Prime Minister Manmohan Singh on Monday expressed concern at the rising prices of essential commodities and urged the State governments to use all instruments at their disposal to make available these items to the poor and others at reasonable rates.

Dr. Singh said for some time past, there was a “false sense of security” that the availability of food had ceased to be a concern, and “we” were able to control prices. “But our growing population and higher levels of living necessitates augmentation of food supplies.”

The Prime Minister was addressing the first annual conference of the State Chief Secretaries here.

He called for better administrative coordination among the Centre and the States for faster development and to tackle terrorism, insurgency and extremism, and problems affecting more than one State.

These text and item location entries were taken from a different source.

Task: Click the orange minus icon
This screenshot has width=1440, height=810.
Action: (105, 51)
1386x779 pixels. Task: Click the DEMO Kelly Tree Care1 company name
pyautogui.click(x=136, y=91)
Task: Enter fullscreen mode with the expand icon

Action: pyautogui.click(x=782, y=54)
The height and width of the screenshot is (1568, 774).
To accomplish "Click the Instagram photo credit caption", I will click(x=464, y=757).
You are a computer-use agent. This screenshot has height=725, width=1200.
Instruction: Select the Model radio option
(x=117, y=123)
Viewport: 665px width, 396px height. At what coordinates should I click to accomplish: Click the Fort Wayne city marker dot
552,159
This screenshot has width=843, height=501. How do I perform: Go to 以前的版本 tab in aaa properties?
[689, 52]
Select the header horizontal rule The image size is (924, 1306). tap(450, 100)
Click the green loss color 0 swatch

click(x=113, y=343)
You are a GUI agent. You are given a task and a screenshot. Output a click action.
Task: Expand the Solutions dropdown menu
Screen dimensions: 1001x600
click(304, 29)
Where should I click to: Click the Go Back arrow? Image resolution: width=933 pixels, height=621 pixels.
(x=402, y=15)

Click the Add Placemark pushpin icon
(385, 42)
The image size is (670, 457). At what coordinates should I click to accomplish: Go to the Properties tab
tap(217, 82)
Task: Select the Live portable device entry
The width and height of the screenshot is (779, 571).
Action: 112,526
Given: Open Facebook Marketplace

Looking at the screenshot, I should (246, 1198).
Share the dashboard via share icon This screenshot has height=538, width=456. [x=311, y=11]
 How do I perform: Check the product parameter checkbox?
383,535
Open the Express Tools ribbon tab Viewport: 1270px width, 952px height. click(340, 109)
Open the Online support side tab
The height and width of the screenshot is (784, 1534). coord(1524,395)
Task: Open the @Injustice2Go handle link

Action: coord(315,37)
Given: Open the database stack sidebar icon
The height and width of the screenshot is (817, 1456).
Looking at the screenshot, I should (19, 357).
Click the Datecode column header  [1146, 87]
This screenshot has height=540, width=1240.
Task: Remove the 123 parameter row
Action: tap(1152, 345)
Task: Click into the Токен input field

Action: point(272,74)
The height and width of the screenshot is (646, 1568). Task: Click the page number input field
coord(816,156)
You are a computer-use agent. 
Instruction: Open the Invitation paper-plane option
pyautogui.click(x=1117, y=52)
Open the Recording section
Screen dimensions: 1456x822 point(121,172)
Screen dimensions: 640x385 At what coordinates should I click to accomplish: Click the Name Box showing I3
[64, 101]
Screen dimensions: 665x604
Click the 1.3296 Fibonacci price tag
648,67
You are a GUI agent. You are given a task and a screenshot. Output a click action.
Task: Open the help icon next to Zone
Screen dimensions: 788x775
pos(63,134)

Dr. Singh pointed out that it would never be possible, in a globalised world, to insulate the country from the pulls and pressures of international demand and supply. He asked the State governments to devise strategies to bolster food production, tackle shortages of essential items and strengthen the public distribution system.

“Our farm productivity still ranks below the best in the world. There is a great scope for improvement in the productivity of major crops, and I hope to see greater efforts in achieving this,” he said.

The economic reforms executed over the past 20 years enabled the country to become one of the fastest growing economies in the world. “Not only this, we also have the resilience to meet challenges, as our response to the recent global downturn shows. We also now live in a globalised environment where the Indian economy is increasingly getting integrated with the international economy, and Indian talent and enterprise is recognised the world over.”

Even as there was “unprecedented optimism” in the country over its prospects for the future, governance had become an extremely complex process with the rising expectations of people and a clamour for accountability from all quarters: the legislature, the judiciary and the media.

“All this requires that our response to problems has to be much more creative and imaginative. It also requires that everyone in the administrative system is well informed, well trained and well equipped,” he said.

While emphasising that inclusive growth was the centre piece of the United Progressive Alliance government, he said: “India lives in the States, and unless the States move forward at a pace that is adequate to [meet] the challenges, we cannot claim that we have delivered inclusive growth.”

Peace and communal harmony was a pre-requisite for rapid economic growth. Terrorism, insurgency and extremism needed to be tackled with a firm, but effective and sensitive, hand. For this, the administrators must be aware not only of the local and regional happenings but also of pan-India and trans-border developments.

As for the climate change, Dr. Singh said India launched an ambitious national action plan that encompassed eight national missions on which much of the action had to be taken by the States.